A former King’s horseman who raped a succession of teenage trainee instructors at a top Scottish residential riding school is facing jail.
James Christopher Armour, a bombardier in the King’s Troop, Royal Horse Artillery, was home on periods of leave when he attacked three girl – aged 17 to 19 – at the Dunvegan Equestrian Centre, Newburgh, in the 1980s.
The school was at the time run by his stepmother Jane Armour, a highly regarded dressage judge and “trainer of trainers”.
A court heard 57-year-old Armour, known as Chris, served for nine years with the King’s Troop, famous for its horse teams that pull 13-pounder guns on royal state occasions, take part in Trooping the Colour, and mount guard on Horse Guards Parade.
He represented Britain as an Army showjumper, and continued eventing in civilian life, in 2010 even making the cover of Horse & Hound magazine.
But the High Court in Stirling heard his victims carried “dark memories” for decades of what he’d done, and eventually, in 2019, one of them saw a TV advert for Rape Crisis.
Operation Cliftok
The woman contacted police, who launched “Operation Cliftok,” to probe the abuse of girls at the centre.
The woman, also now 57, told the court that in 1983, Armour – then a complete stranger whom she’d never met or even seen before – had suddenly walked into a stable where she was working, kicked her between the legs, “shoved” her against the wall, and raped her.
Over the next two years, he went on to rape her frequently when on leave – on the stable floor, on the kitchen floor, and in her bedroom at the centre’s three-storey mansion Dunvegan House, grabbing her breasts and punching her in the stomach.

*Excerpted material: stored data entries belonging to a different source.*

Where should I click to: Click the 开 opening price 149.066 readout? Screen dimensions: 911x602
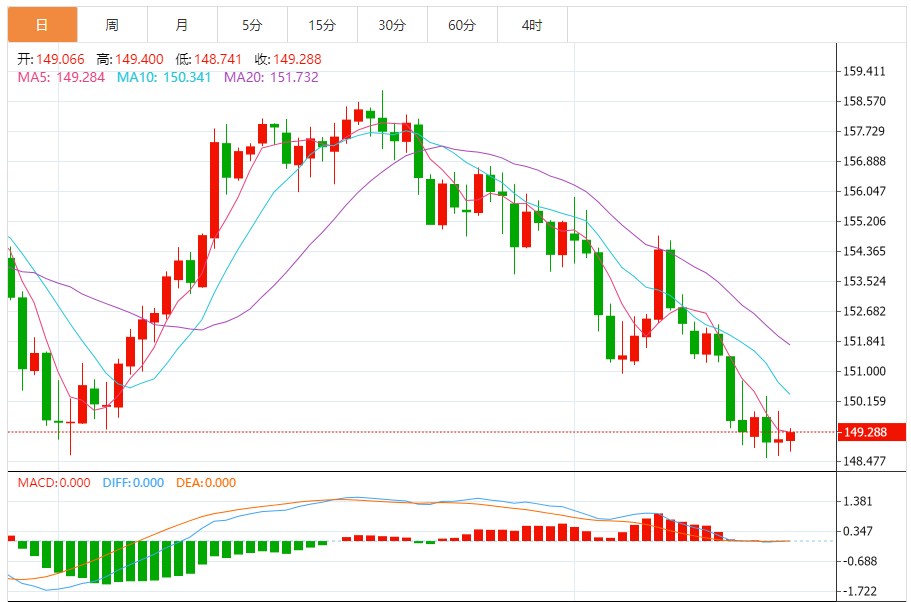[x=51, y=59]
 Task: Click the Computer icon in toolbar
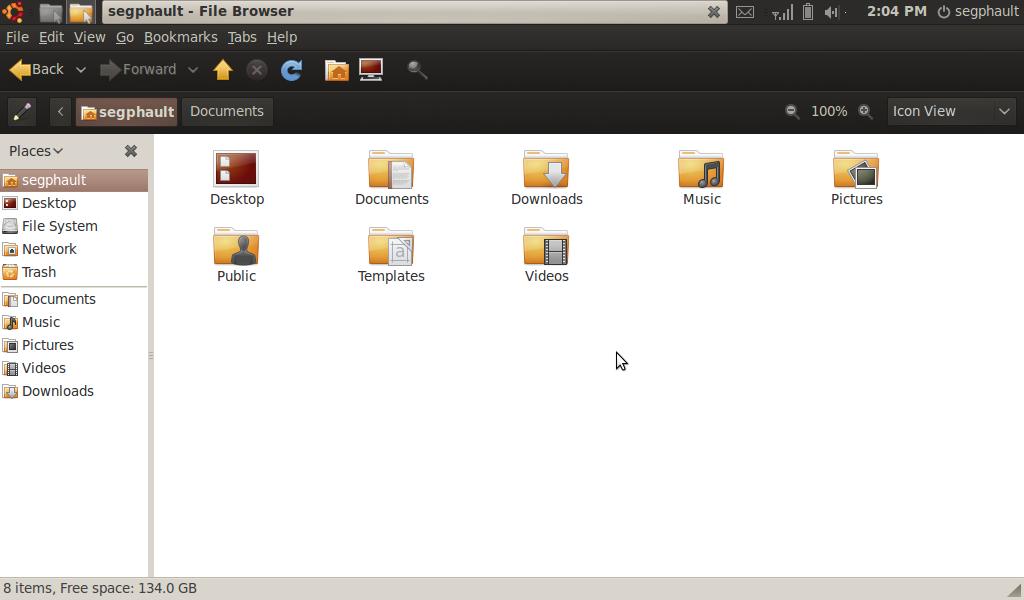371,70
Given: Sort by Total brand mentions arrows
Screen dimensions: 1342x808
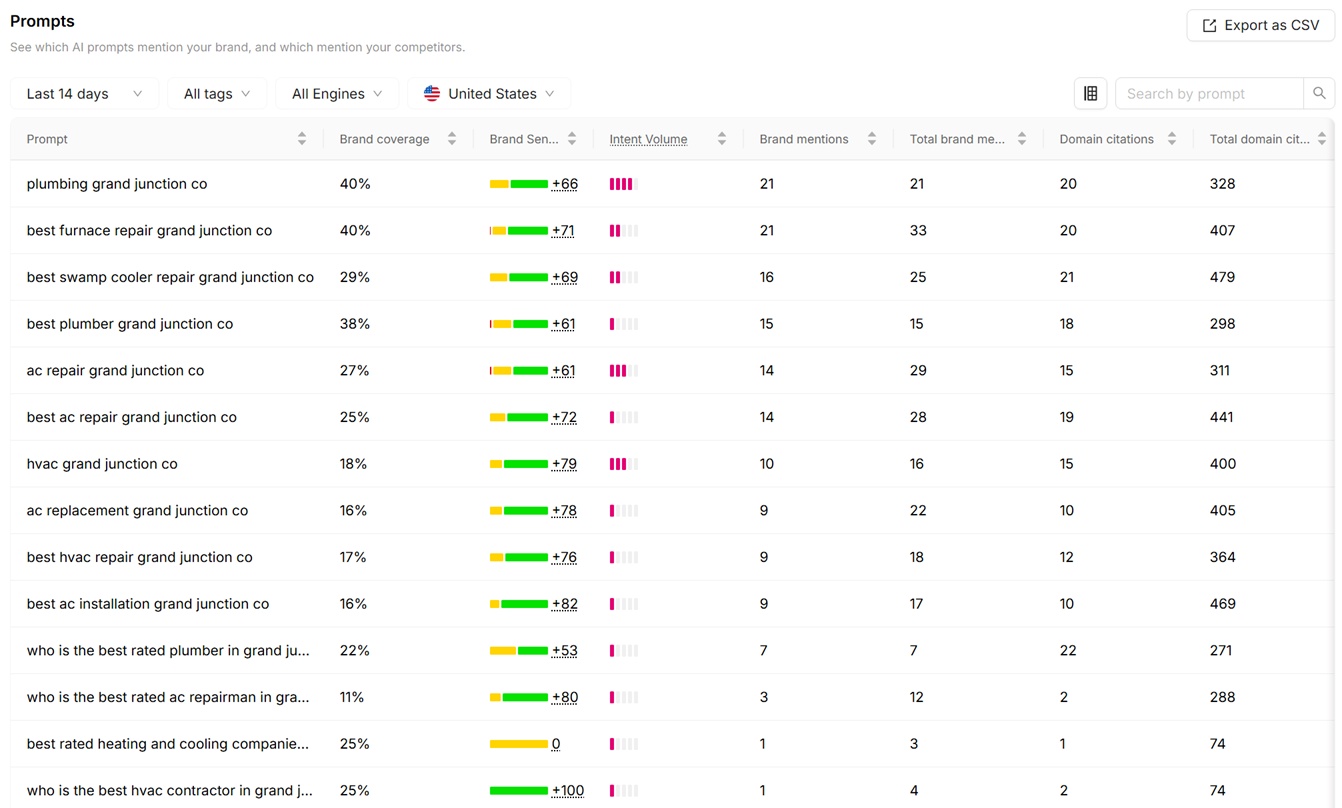Looking at the screenshot, I should [1022, 139].
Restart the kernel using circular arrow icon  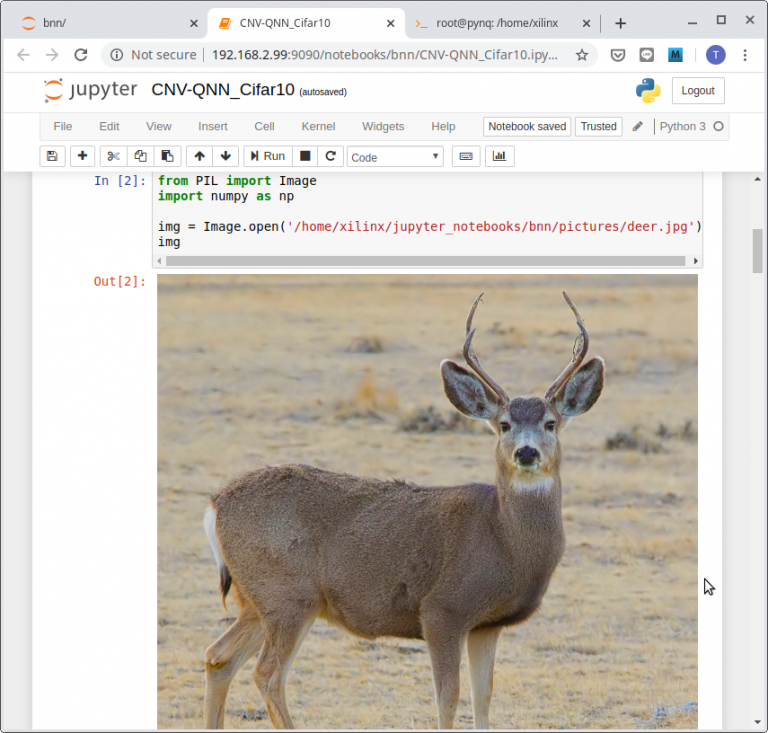click(x=331, y=156)
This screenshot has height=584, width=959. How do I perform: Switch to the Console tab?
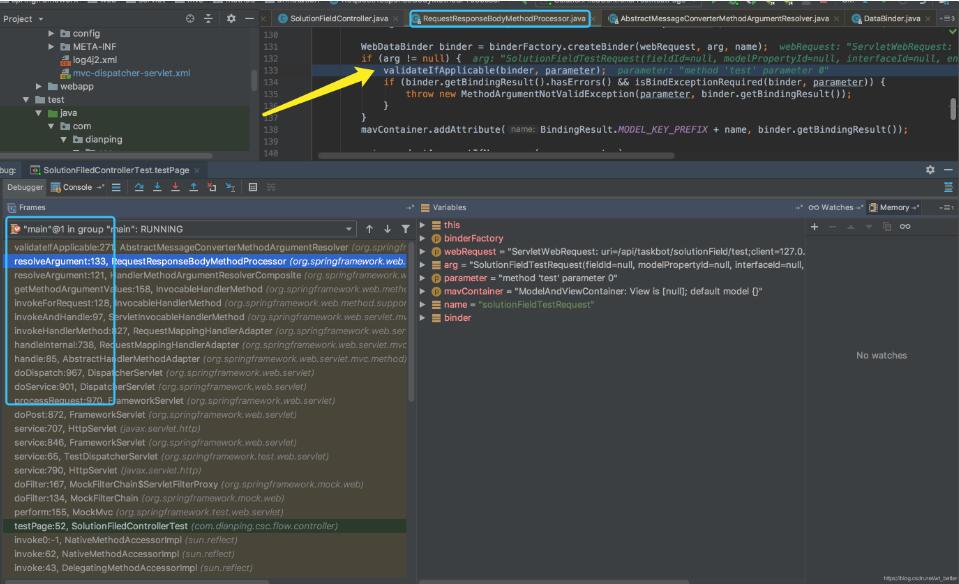[77, 187]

On one occasion he came up behind her while she was washing horses’ bits in a tack room sink, hit her on the bottom with a riding crop, then grabbed her by the hair and held her head under the taps for “minutes”, before pulling off her jodhpurs and raping her.
She said: “I felt sick. I was just crying all the time.”
Victim left bleeding and in pain
His second victim, now a 59-year-old farmer, said she was at the centre in the last quarter of 1985 when she was woken from sleep by floorboards squeaking.
Armour came in, put his hand over her mouth, told her to be silent, pulled the bedcovers back, and raped her, before turning her over and raping her again anally.
After he finished, he left, and she staggered to the bathroom, bleeding and in pain.
Explaining why she had not reported the rape then, or challenged Armour at the time, she said: “I was scared.
“I was a naive young girl.
“It was the start of my career.
“If I’d opened my mouth I’d not have had 30 to 40 years with horses. That’s what I thought.”
She added: “In those days there wasn’t any help. You shut up. You blocked it out. You got on with your life.
“You didn’t talk about those things.”
Survival instinct
Armour’s third victim was also raped in her bedroom in Dunvegan House in the late ’80s, when she was 17, studying for her British Horse Society Assistant Instructor Certificate (BHSAI).
Now 53, she said Armour came in, smelling of drink, and they began consensually kissing. But then he got on top of her and raped her, despite her trying to push him off and repeatedly saying “no”.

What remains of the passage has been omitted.